*Stated task*:
Reproduce every line of the items below verbatim, omitting the pictures.

(Extracted data entries)
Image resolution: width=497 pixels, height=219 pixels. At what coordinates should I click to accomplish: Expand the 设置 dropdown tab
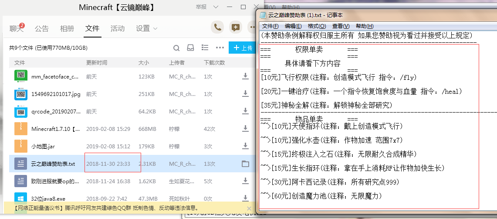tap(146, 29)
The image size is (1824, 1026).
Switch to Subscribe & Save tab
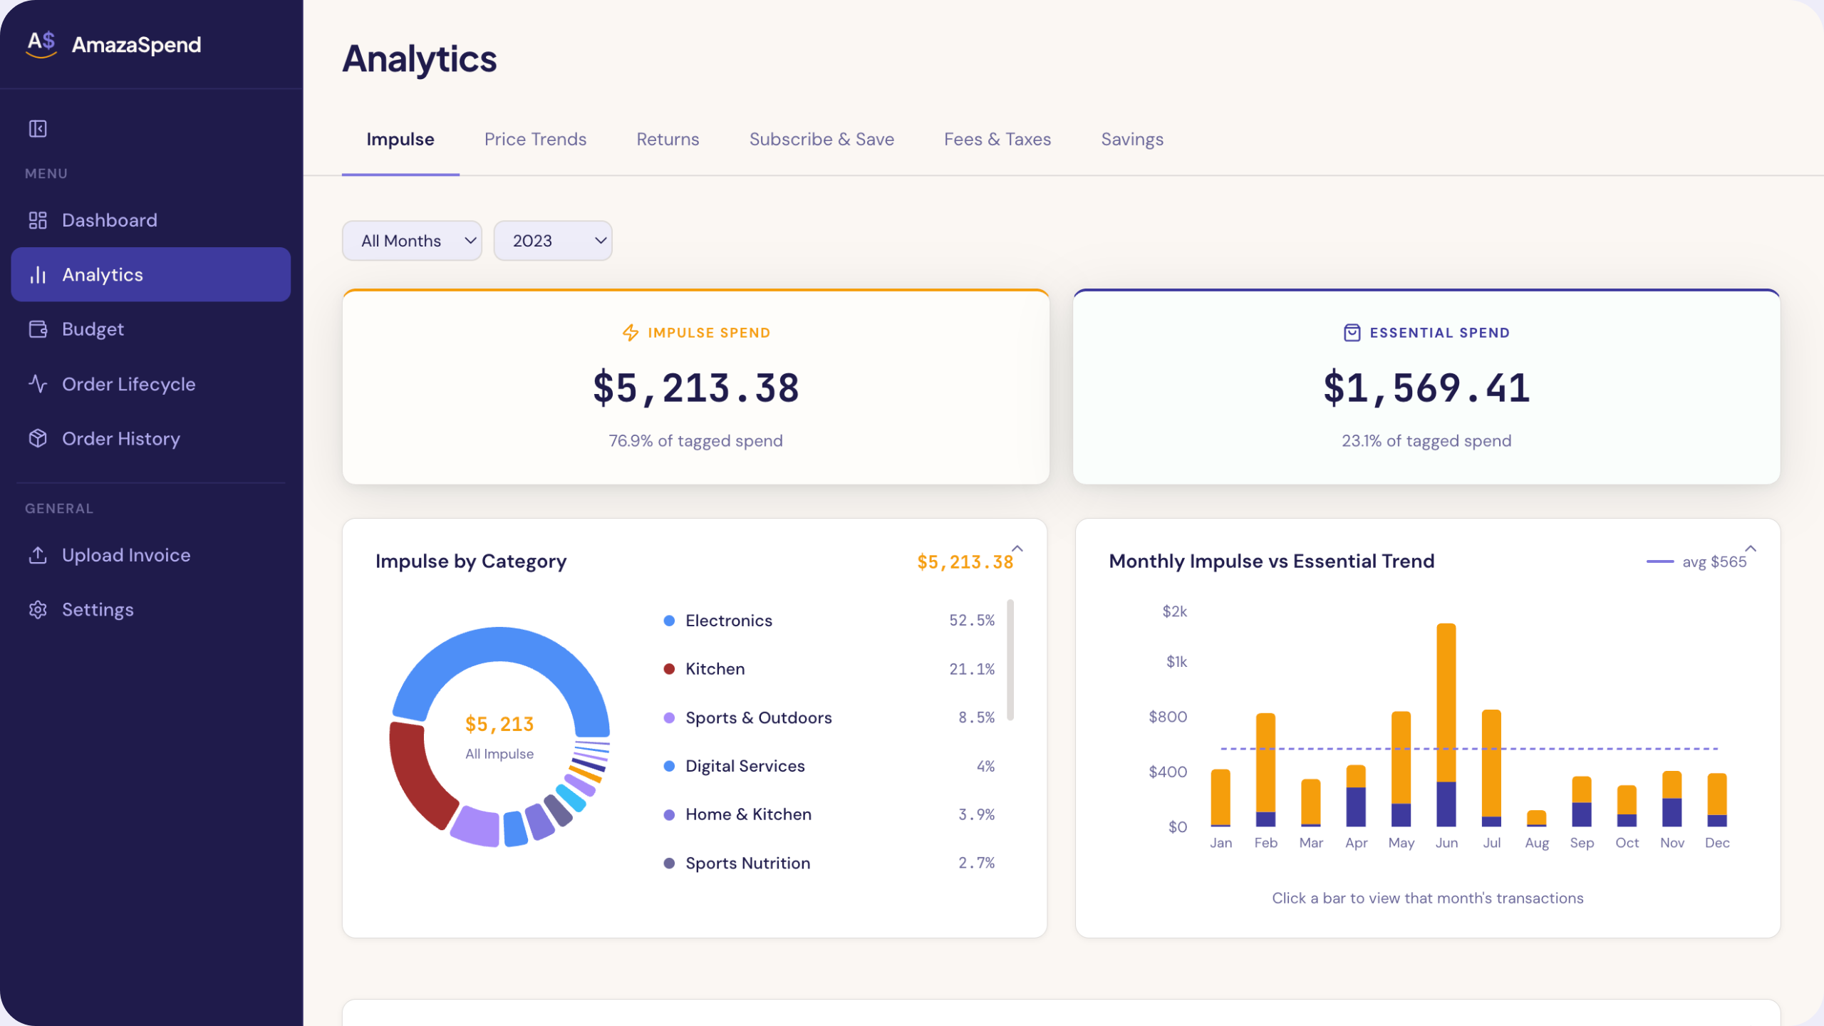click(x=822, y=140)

*The solution*:
Image resolution: width=497 pixels, height=219 pixels. At what coordinates should I click to accomplish: Expand the 设置 dropdown tab
tap(146, 29)
The image size is (1824, 1026).
Switch to Subscribe & Save tab
click(x=822, y=140)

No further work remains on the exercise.